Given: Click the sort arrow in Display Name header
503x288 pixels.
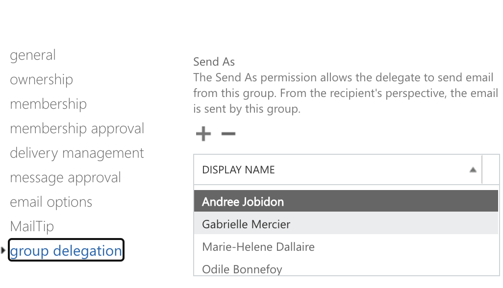Looking at the screenshot, I should click(473, 170).
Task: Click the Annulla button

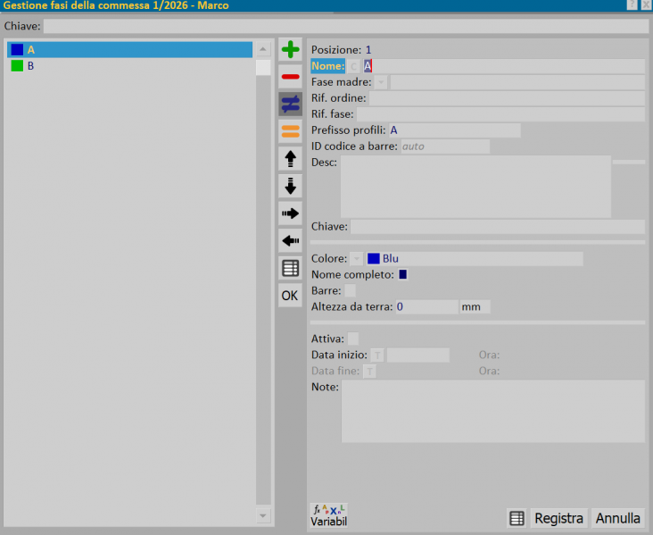Action: 618,518
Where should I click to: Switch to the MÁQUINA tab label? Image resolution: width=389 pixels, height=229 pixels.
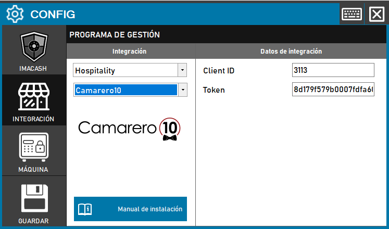[x=34, y=169]
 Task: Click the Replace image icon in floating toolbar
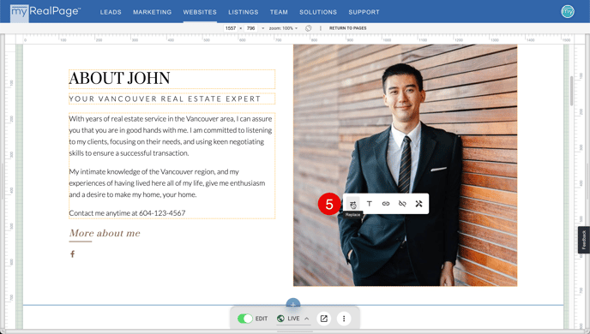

- **Problem to solve**: Write out the lines above verbatim, omitting the pictures.

- **Solution to this task**:
Given: Click the sort arrow in Display Name header
503x288 pixels.
Looking at the screenshot, I should click(473, 170).
Task: Click the Annulla button

Action: 618,518
Where should I click to: Switch to the MÁQUINA tab label? Image resolution: width=389 pixels, height=229 pixels.
[x=34, y=169]
 Task: Click the Replace image icon in floating toolbar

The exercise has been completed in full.